_EXERCISE MATERIAL_.
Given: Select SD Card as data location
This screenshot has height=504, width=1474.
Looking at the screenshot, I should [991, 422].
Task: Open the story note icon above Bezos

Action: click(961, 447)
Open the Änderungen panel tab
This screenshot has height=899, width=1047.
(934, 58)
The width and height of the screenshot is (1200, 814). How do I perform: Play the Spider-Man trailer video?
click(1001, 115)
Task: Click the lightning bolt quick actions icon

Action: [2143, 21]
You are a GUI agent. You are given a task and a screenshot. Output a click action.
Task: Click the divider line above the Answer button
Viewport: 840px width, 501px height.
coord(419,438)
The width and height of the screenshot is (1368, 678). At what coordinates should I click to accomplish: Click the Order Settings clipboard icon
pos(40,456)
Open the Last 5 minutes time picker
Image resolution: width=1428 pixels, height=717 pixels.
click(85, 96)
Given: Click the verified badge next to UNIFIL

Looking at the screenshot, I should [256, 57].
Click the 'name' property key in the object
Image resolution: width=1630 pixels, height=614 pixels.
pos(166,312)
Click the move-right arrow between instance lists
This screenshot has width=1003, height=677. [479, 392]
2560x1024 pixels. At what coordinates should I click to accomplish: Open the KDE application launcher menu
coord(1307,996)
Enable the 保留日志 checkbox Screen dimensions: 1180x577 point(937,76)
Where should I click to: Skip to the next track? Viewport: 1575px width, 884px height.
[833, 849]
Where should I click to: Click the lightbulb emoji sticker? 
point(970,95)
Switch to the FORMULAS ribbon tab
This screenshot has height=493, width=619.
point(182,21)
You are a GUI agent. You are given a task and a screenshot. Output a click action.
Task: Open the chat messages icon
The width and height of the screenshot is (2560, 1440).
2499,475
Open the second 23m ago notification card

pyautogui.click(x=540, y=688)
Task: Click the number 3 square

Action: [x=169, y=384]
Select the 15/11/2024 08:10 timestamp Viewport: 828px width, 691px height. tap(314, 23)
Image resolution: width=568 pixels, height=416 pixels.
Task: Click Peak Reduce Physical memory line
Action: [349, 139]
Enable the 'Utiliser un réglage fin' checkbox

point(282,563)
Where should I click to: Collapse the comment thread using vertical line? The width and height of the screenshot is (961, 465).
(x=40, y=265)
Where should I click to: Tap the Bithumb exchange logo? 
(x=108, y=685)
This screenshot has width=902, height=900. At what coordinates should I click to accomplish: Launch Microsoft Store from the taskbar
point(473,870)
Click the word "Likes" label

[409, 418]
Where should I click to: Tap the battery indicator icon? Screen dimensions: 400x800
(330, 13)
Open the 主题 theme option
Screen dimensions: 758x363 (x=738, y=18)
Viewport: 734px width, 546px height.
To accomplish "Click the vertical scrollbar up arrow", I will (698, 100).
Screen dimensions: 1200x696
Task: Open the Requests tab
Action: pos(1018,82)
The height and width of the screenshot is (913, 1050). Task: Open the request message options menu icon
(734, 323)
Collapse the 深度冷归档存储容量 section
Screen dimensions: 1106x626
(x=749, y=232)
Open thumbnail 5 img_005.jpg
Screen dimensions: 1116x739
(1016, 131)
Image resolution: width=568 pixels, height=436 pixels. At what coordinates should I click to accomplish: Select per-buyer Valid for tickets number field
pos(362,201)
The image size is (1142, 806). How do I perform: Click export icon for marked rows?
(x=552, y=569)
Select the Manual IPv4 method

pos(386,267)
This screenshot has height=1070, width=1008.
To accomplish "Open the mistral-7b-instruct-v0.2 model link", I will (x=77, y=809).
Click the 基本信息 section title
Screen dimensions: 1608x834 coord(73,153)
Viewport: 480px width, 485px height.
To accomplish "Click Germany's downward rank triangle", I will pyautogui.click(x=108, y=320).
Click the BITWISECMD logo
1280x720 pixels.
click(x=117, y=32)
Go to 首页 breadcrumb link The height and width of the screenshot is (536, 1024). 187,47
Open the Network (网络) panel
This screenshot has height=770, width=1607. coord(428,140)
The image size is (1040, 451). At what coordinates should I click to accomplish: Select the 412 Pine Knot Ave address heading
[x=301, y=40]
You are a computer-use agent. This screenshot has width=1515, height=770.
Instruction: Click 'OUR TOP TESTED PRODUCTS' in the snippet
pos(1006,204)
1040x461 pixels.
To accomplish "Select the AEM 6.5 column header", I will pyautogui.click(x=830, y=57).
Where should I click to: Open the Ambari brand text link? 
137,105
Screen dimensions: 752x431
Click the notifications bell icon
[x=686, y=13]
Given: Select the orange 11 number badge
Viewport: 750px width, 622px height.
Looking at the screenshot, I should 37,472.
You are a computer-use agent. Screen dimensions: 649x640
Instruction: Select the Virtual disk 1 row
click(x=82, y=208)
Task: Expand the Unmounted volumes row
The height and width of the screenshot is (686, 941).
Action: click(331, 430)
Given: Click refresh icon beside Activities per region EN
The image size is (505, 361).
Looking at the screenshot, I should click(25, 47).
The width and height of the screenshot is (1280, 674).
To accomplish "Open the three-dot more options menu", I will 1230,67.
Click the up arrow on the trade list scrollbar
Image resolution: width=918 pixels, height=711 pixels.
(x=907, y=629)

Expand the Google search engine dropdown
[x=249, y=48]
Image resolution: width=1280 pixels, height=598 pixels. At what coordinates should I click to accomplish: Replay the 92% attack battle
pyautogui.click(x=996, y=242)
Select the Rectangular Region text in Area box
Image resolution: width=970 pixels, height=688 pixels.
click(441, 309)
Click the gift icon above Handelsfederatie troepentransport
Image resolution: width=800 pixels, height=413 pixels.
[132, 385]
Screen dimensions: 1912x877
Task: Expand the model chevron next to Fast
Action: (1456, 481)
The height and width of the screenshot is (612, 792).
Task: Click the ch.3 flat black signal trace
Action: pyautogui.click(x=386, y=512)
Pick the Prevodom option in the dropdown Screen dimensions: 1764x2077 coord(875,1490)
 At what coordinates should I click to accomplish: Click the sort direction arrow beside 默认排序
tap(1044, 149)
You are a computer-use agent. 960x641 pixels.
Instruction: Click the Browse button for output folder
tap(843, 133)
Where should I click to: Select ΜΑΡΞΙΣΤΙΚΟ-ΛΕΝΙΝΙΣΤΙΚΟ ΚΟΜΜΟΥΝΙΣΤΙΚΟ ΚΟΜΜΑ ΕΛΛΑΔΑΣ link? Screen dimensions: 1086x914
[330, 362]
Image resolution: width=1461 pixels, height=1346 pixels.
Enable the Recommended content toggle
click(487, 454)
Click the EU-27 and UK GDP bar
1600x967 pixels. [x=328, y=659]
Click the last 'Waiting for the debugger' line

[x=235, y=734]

_WHAT IS EXPECTED_.
Every line of the listing needs to be written out exactly.

_EXERCISE OUTPUT_.
Given: Select SD Card as data location
This screenshot has height=504, width=1474.
Looking at the screenshot, I should [991, 422].
Task: Open the story note icon above Bezos

Action: click(961, 447)
Open the Änderungen panel tab
This screenshot has height=899, width=1047.
(934, 58)
The width and height of the screenshot is (1200, 814). How do I perform: Play the Spider-Man trailer video?
click(1001, 115)
Task: Click the lightning bolt quick actions icon

Action: [2143, 21]
You are a GUI agent. You are given a task and a screenshot. Output a click action.
Task: Click the divider line above the Answer button
Viewport: 840px width, 501px height.
coord(419,438)
The width and height of the screenshot is (1368, 678). At what coordinates should I click to accomplish: Click the Order Settings clipboard icon
pos(40,456)
Open the Last 5 minutes time picker
Image resolution: width=1428 pixels, height=717 pixels.
click(85, 96)
Given: Click the verified badge next to UNIFIL

Looking at the screenshot, I should [256, 57].
Click the 'name' property key in the object
Image resolution: width=1630 pixels, height=614 pixels.
pos(166,312)
Click the move-right arrow between instance lists
This screenshot has width=1003, height=677. [479, 392]
2560x1024 pixels. At what coordinates should I click to accomplish: Open the KDE application launcher menu
coord(1307,996)
Enable the 保留日志 checkbox Screen dimensions: 1180x577 point(937,76)
Where should I click to: Skip to the next track? Viewport: 1575px width, 884px height.
[833, 849]
Where should I click to: Click the lightbulb emoji sticker? 
point(970,95)
Switch to the FORMULAS ribbon tab
This screenshot has height=493, width=619.
point(182,21)
You are a GUI agent. You are given a task and a screenshot. Output a click action.
Task: Open the chat messages icon
The width and height of the screenshot is (2560, 1440).
2499,475
Open the second 23m ago notification card

pyautogui.click(x=540, y=688)
Task: Click the number 3 square

Action: [x=169, y=384]
Select the 15/11/2024 08:10 timestamp Viewport: 828px width, 691px height. tap(314, 23)
Image resolution: width=568 pixels, height=416 pixels.
Task: Click Peak Reduce Physical memory line
Action: [349, 139]
Enable the 'Utiliser un réglage fin' checkbox

point(282,563)
Where should I click to: Collapse the comment thread using vertical line? The width and height of the screenshot is (961, 465).
(x=40, y=265)
Where should I click to: Tap the Bithumb exchange logo? 
(x=108, y=685)
This screenshot has width=902, height=900. At what coordinates should I click to accomplish: Launch Microsoft Store from the taskbar
point(473,870)
Click the word "Likes" label

[409, 418]
Where should I click to: Tap the battery indicator icon? Screen dimensions: 400x800
(330, 13)
Open the 主题 theme option
Screen dimensions: 758x363 (x=738, y=18)
Viewport: 734px width, 546px height.
To accomplish "Click the vertical scrollbar up arrow", I will (698, 100).
Screen dimensions: 1200x696
Task: Open the Requests tab
Action: pos(1018,82)
The height and width of the screenshot is (913, 1050). Task: Open the request message options menu icon
(734, 323)
Collapse the 深度冷归档存储容量 section
Screen dimensions: 1106x626
(x=749, y=232)
Open thumbnail 5 img_005.jpg
Screen dimensions: 1116x739
(1016, 131)
Image resolution: width=568 pixels, height=436 pixels. At what coordinates should I click to accomplish: Select per-buyer Valid for tickets number field
pos(362,201)
The image size is (1142, 806). How do I perform: Click export icon for marked rows?
(x=552, y=569)
Select the Manual IPv4 method

pos(386,267)
This screenshot has height=1070, width=1008.
To accomplish "Open the mistral-7b-instruct-v0.2 model link", I will (x=77, y=809).
Click the 基本信息 section title
Screen dimensions: 1608x834 coord(73,153)
Viewport: 480px width, 485px height.
To accomplish "Click Germany's downward rank triangle", I will pyautogui.click(x=108, y=320).
Click the BITWISECMD logo
1280x720 pixels.
click(x=117, y=32)
Go to 首页 breadcrumb link The height and width of the screenshot is (536, 1024). 187,47
Open the Network (网络) panel
This screenshot has height=770, width=1607. coord(428,140)
The image size is (1040, 451). At what coordinates should I click to accomplish: Select the 412 Pine Knot Ave address heading
[x=301, y=40]
You are a computer-use agent. This screenshot has width=1515, height=770.
Instruction: Click 'OUR TOP TESTED PRODUCTS' in the snippet
pos(1006,204)
1040x461 pixels.
To accomplish "Select the AEM 6.5 column header", I will pyautogui.click(x=830, y=57).
Where should I click to: Open the Ambari brand text link? 
137,105
Screen dimensions: 752x431
Click the notifications bell icon
[x=686, y=13]
Given: Select the orange 11 number badge
Viewport: 750px width, 622px height.
Looking at the screenshot, I should 37,472.
You are a computer-use agent. Screen dimensions: 649x640
Instruction: Select the Virtual disk 1 row
click(x=82, y=208)
Task: Expand the Unmounted volumes row
The height and width of the screenshot is (686, 941).
Action: click(331, 430)
Given: Click refresh icon beside Activities per region EN
The image size is (505, 361).
Looking at the screenshot, I should click(25, 47).
The width and height of the screenshot is (1280, 674).
To accomplish "Open the three-dot more options menu", I will 1230,67.
Click the up arrow on the trade list scrollbar
Image resolution: width=918 pixels, height=711 pixels.
(x=907, y=629)

Expand the Google search engine dropdown
[x=249, y=48]
Image resolution: width=1280 pixels, height=598 pixels. At what coordinates should I click to accomplish: Replay the 92% attack battle
pyautogui.click(x=996, y=242)
Select the Rectangular Region text in Area box
Image resolution: width=970 pixels, height=688 pixels.
click(441, 309)
Click the gift icon above Handelsfederatie troepentransport
Image resolution: width=800 pixels, height=413 pixels.
[132, 385]
Screen dimensions: 1912x877
Task: Expand the model chevron next to Fast
Action: (1456, 481)
The height and width of the screenshot is (612, 792).
Task: Click the ch.3 flat black signal trace
Action: pyautogui.click(x=386, y=512)
Pick the Prevodom option in the dropdown Screen dimensions: 1764x2077 coord(875,1490)
 At what coordinates should I click to accomplish: Click the sort direction arrow beside 默认排序
tap(1044, 149)
You are a computer-use agent. 960x641 pixels.
Instruction: Click the Browse button for output folder
tap(843, 133)
Where should I click to: Select ΜΑΡΞΙΣΤΙΚΟ-ΛΕΝΙΝΙΣΤΙΚΟ ΚΟΜΜΟΥΝΙΣΤΙΚΟ ΚΟΜΜΑ ΕΛΛΑΔΑΣ link? Screen dimensions: 1086x914
[330, 362]
Image resolution: width=1461 pixels, height=1346 pixels.
Enable the Recommended content toggle
click(487, 454)
Click the EU-27 and UK GDP bar
1600x967 pixels. [x=328, y=659]
Click the last 'Waiting for the debugger' line

[x=235, y=734]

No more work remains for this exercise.